No ano letivo 2019/2020, devido à pandemia de COVID-19 que levou a aulas não presenciais no final do 2.º período e todo o 3.º período, o exame de Biologia e Geologia sofreu alterações, tanto na sua estrutura, como na sua classificação. O exame foi constituído por 33 itens, dos quais apenas 10 eram obrigatórios. Dos restantes 23, contribuíram para a classificação final da prova os 15 itens em que cada aluno teve melhor pontuação. Quanto ao tipo de questões, foram introduzidas questões de resposta curta e questões de completamento de seleção (com escolha múltipla). A todas as questões foi atribuída a mesma cotação. Estas alterações deram maior oportunidade aos alunos para mostrarem o que sabem e o que são capazes de fazer e, por isso, merecem uma reflexão acerca de se deveriam manter-se nos próximos exames. As modificações no instrumento de avaliação levaram a uma melhoria significativa nos resultados dos alunos. A média dos resultados da 1.ª fase (dados do JNE, sem especificar se a média se refere a alunos internos ou a todos os alunos que realizaram o exame na 1.ª fase) foi de 14 valores e a taxa de reprovação ficou-se pelos 15,57%. É ainda de salientar que apenas os alunos que pretendessem usar a prova nacional como prova específica para acesso ao ensino superior tinham a obrigatoriedade de a realizar. No entanto, a diferença no número de alunos a realizar a prova não foi grande, já que se realizaram 41460 provas na 1.ª fase de 2020 (na 1.ª fase de 2019 realizaram-se 42848 provas). Estes resultados vêm ao encontro do que se defende nesta investigação, já que mudanças no instrumento de avaliação produziram grandes diferenças nos resultados dos alunos, e mostram que uma prova pontual não é um instrumento rigoroso e incontestável que defina o que um aluno sabe e é capaz de fazer e que, portanto, não pode determinar de forma tão decisiva o percurso académico dos alunos.

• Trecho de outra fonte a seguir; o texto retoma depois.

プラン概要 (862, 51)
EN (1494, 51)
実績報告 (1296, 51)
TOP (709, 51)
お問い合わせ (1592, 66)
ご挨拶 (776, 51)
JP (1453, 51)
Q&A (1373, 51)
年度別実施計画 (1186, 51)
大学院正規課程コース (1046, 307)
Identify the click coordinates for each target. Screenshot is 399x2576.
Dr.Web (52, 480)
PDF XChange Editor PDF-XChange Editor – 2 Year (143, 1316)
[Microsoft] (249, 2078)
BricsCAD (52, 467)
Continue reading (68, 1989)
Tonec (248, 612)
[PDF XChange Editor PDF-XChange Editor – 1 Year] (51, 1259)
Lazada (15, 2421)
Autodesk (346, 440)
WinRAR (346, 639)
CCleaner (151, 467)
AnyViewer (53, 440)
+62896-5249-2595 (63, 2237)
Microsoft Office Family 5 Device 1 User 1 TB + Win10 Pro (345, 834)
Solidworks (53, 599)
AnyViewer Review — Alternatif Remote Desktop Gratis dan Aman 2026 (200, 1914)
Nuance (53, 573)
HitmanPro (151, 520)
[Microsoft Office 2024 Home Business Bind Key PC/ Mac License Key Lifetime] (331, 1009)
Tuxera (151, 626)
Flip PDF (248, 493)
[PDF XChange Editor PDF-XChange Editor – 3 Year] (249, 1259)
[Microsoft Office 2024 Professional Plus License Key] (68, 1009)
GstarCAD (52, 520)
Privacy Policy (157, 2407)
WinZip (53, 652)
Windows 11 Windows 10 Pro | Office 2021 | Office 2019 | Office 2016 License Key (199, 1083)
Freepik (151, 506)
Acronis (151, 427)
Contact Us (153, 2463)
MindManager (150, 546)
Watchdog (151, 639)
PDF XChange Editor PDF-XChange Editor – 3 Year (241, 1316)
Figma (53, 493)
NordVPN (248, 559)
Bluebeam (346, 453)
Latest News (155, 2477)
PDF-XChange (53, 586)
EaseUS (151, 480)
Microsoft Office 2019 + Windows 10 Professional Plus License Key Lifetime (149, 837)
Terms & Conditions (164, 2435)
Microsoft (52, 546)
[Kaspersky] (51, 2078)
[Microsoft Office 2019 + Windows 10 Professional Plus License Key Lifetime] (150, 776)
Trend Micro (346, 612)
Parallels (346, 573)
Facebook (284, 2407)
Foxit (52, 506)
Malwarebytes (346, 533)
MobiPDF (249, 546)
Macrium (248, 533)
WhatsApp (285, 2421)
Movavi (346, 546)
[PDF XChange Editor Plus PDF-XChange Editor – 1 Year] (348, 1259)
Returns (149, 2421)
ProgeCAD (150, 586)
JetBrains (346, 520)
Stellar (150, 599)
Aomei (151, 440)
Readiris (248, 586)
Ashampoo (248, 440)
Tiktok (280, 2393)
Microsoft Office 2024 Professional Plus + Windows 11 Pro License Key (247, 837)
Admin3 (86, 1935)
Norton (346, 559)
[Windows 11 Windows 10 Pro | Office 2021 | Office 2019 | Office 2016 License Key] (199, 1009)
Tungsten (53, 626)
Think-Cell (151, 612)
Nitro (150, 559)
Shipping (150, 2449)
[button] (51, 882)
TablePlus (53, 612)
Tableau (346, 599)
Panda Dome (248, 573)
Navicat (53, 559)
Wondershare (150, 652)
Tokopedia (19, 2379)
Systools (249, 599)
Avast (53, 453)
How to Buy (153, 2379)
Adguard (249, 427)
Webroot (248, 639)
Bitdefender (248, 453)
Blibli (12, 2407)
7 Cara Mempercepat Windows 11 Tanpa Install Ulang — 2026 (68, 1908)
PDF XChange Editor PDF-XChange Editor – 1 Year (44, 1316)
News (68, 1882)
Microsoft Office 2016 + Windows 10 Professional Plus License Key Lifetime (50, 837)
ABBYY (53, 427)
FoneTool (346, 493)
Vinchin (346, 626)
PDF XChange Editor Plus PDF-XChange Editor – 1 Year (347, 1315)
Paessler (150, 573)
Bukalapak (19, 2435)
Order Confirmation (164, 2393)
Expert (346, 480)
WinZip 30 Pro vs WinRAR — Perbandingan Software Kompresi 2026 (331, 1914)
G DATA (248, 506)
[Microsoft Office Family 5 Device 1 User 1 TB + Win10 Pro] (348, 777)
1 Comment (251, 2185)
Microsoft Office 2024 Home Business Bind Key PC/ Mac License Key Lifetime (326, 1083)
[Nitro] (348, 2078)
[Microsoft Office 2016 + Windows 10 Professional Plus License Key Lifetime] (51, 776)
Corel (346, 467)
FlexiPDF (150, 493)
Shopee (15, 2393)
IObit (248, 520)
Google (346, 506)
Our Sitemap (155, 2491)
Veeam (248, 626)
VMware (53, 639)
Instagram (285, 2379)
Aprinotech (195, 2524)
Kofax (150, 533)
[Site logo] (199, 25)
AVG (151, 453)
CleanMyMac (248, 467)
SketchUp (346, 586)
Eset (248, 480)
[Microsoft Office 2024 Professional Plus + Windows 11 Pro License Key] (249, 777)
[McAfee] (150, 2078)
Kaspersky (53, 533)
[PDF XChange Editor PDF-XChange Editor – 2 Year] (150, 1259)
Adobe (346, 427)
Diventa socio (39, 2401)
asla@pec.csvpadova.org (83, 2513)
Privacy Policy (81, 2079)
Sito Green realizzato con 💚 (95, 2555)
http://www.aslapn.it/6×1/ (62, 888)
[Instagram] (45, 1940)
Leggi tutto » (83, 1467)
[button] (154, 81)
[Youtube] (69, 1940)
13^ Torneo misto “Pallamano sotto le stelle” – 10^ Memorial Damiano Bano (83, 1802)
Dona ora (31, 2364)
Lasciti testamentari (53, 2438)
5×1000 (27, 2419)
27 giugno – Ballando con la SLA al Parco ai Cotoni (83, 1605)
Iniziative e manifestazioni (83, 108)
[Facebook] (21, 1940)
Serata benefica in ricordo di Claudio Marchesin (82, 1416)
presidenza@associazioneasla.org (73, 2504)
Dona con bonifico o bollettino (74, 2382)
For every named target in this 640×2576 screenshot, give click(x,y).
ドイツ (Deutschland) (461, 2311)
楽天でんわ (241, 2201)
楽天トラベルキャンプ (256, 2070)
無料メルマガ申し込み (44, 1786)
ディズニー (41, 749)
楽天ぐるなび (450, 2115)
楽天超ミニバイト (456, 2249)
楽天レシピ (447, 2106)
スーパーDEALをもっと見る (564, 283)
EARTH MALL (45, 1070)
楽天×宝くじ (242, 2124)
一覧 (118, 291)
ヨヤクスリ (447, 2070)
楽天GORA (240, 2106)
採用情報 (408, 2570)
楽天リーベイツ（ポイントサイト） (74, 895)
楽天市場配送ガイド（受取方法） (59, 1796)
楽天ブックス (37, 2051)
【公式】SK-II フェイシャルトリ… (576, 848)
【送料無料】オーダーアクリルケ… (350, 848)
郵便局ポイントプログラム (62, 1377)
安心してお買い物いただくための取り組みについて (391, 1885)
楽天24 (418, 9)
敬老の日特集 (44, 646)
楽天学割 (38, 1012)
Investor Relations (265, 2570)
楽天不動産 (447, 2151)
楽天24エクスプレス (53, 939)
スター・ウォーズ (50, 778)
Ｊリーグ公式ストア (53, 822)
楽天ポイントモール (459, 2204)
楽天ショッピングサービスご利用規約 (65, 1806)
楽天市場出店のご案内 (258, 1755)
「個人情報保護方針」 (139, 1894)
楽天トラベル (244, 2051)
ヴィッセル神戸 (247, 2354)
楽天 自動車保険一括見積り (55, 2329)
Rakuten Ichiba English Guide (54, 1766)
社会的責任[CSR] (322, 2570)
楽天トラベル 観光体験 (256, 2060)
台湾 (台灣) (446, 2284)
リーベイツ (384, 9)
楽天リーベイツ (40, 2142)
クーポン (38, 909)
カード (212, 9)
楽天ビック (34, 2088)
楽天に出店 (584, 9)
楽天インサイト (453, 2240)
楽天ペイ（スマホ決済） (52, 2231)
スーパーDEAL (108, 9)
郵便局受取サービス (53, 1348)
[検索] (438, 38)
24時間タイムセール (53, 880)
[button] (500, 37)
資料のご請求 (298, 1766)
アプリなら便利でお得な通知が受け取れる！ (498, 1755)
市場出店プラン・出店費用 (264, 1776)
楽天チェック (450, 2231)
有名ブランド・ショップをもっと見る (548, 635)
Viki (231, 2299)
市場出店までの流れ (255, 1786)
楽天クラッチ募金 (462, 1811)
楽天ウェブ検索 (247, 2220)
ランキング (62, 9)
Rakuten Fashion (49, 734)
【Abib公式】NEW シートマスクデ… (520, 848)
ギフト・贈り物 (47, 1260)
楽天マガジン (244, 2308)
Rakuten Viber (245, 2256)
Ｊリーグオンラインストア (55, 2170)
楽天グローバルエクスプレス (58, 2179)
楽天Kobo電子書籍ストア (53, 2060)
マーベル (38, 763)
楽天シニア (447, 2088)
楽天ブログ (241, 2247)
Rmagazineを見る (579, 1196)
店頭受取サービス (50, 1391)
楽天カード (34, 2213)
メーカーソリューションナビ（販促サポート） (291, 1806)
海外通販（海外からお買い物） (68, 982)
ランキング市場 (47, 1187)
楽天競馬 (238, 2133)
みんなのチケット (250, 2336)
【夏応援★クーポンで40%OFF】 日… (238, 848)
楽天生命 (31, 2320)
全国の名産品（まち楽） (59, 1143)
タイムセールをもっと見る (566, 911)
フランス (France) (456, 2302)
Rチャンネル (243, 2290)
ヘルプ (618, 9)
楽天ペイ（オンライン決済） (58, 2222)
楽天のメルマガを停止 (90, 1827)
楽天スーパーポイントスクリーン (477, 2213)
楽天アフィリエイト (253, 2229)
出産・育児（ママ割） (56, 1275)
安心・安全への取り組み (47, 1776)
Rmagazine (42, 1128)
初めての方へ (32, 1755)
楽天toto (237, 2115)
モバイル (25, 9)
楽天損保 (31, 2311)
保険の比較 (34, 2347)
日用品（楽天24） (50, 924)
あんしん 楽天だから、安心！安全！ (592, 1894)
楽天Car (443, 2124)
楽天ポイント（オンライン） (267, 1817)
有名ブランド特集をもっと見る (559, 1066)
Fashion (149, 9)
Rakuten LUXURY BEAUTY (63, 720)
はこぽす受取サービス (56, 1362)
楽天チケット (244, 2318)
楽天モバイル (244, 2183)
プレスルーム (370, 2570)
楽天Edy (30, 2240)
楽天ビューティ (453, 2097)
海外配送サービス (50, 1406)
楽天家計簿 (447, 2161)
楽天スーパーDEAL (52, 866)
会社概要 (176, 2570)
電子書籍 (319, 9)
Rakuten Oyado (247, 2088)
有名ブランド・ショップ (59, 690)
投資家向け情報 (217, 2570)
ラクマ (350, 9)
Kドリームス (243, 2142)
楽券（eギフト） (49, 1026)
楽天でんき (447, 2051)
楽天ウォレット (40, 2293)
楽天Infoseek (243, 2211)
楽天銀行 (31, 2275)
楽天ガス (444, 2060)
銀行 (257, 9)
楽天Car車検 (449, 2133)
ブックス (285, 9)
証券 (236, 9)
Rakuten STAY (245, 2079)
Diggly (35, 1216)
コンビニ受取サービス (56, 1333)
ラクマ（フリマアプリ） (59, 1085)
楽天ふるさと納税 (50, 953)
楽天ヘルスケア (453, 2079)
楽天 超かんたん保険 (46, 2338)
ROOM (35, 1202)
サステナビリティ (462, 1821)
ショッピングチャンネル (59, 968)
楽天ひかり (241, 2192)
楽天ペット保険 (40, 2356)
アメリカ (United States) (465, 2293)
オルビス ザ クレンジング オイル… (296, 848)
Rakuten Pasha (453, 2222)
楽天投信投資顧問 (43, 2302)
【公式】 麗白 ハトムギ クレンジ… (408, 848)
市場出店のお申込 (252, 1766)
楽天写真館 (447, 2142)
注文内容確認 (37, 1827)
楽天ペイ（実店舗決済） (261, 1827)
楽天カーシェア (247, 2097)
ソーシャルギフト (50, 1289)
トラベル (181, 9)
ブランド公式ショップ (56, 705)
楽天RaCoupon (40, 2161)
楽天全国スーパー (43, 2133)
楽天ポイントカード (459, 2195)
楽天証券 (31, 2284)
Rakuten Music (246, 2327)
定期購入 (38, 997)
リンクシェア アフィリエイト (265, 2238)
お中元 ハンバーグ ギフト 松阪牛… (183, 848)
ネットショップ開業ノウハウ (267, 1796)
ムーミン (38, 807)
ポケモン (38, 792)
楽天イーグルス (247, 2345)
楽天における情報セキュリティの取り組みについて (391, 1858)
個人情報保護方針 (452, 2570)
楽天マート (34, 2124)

Por outro lado, a melhoria nos resultados dos alunos vem demonstrar que a prova não pode ser vista como um instrumento de avaliação inquestionável e infalível, mas antes que deve ser repensado e continuamente melhorado.
Por fim, salienta-se que esta investigação apresenta algumas limitações. Por um lado, pela amostra diminuta de provas analisadas e, por outro, por não se não se ter estudado aprofundadamente se o exame avalia o conteúdo programático de forma adequada.